Exercise requirements:
Review the material line by line. Identify and copy every line that contains the string "item".

Dataset entries:
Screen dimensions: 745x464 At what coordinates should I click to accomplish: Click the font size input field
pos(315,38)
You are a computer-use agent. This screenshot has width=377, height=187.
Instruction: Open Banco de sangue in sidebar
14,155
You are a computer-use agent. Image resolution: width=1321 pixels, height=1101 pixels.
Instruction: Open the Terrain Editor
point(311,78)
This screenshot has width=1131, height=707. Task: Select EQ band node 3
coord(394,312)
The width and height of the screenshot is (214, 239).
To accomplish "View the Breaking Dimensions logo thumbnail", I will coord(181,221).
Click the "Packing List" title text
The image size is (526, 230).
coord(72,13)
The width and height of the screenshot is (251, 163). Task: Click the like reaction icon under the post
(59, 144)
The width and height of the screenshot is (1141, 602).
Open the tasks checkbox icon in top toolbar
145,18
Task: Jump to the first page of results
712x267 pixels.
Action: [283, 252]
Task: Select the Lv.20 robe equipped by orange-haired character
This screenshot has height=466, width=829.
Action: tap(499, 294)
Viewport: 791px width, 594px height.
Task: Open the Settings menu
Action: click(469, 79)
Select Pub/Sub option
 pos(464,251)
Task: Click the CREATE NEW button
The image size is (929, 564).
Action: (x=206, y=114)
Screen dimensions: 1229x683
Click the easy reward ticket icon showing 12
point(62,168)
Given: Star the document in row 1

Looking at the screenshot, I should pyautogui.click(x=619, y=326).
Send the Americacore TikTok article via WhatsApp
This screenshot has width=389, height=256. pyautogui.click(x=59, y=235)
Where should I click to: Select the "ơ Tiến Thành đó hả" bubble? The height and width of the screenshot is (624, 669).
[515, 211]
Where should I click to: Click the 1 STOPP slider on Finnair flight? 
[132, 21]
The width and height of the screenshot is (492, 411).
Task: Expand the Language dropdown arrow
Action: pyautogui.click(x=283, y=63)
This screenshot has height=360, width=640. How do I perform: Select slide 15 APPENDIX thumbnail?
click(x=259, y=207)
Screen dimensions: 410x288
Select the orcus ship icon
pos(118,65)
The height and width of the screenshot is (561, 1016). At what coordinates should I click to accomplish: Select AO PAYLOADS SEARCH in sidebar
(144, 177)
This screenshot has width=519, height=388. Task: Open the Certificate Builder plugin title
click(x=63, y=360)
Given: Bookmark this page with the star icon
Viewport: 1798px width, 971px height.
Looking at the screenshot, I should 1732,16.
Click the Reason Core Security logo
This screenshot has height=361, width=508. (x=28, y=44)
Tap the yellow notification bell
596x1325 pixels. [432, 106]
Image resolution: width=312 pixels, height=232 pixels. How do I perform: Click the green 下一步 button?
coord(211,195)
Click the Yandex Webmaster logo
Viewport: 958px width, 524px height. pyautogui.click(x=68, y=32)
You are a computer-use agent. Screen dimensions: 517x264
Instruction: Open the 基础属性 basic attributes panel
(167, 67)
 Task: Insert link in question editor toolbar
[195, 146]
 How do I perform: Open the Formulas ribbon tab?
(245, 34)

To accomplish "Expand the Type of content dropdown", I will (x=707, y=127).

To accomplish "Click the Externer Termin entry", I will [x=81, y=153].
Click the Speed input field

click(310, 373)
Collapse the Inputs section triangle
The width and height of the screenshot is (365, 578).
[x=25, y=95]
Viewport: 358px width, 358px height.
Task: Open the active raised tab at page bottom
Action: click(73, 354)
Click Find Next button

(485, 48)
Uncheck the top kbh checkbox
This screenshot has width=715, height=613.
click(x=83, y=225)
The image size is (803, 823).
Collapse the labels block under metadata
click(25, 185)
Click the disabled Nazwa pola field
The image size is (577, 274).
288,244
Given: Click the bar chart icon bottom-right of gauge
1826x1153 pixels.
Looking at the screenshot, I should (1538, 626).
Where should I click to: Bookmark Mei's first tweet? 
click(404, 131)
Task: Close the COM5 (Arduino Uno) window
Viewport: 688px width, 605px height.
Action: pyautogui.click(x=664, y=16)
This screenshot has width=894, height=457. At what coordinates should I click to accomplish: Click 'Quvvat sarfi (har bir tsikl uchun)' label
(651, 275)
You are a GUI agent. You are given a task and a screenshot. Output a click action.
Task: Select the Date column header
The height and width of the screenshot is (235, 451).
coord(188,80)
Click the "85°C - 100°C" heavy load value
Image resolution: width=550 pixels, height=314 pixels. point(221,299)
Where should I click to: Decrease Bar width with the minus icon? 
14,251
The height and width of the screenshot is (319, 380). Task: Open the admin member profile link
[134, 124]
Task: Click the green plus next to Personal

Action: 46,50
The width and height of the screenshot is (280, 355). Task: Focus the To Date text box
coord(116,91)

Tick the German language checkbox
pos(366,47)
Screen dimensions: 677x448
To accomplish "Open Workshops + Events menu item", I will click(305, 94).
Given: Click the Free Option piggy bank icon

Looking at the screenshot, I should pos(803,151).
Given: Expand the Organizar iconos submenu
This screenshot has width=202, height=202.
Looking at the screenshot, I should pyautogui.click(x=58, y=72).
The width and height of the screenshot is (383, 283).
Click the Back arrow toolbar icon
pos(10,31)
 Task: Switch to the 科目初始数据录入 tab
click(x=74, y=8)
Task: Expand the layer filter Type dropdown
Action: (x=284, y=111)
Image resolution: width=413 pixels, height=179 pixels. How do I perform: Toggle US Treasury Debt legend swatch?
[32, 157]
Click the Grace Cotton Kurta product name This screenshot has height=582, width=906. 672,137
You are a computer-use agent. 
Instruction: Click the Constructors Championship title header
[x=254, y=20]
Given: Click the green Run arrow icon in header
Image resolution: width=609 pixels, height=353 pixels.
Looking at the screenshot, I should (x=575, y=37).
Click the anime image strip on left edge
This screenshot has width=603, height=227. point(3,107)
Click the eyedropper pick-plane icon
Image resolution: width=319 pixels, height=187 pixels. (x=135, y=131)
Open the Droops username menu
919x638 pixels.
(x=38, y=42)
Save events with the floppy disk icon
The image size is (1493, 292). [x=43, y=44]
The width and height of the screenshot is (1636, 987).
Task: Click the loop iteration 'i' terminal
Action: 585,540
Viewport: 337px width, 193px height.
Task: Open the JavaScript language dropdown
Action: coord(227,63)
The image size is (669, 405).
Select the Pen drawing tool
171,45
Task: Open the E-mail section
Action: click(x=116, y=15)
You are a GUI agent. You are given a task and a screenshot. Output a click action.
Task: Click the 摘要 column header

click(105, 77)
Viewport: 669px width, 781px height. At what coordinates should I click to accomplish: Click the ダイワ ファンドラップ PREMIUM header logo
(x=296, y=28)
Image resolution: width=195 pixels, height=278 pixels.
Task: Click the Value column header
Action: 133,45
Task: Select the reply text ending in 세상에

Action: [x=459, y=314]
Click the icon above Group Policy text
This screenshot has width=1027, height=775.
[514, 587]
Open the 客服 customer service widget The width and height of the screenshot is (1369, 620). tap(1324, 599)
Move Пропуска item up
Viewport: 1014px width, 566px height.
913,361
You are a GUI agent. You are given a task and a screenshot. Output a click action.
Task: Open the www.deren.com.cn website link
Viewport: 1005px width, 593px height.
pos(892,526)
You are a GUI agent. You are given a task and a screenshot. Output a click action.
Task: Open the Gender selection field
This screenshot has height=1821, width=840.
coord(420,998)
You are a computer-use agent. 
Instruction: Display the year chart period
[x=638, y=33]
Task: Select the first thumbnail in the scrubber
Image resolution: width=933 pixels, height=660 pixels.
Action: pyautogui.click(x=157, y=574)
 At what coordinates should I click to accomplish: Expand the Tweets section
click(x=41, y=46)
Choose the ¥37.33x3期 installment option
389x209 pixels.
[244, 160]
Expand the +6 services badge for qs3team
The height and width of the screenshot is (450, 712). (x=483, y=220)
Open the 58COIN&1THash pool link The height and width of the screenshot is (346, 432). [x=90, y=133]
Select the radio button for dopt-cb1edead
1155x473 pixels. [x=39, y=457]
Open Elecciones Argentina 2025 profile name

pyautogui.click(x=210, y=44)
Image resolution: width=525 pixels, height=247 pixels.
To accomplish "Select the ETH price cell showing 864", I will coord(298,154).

Solution:
To accomplish "Open Workshops + Events menu item", I will click(305, 94).
Move Пропуска item up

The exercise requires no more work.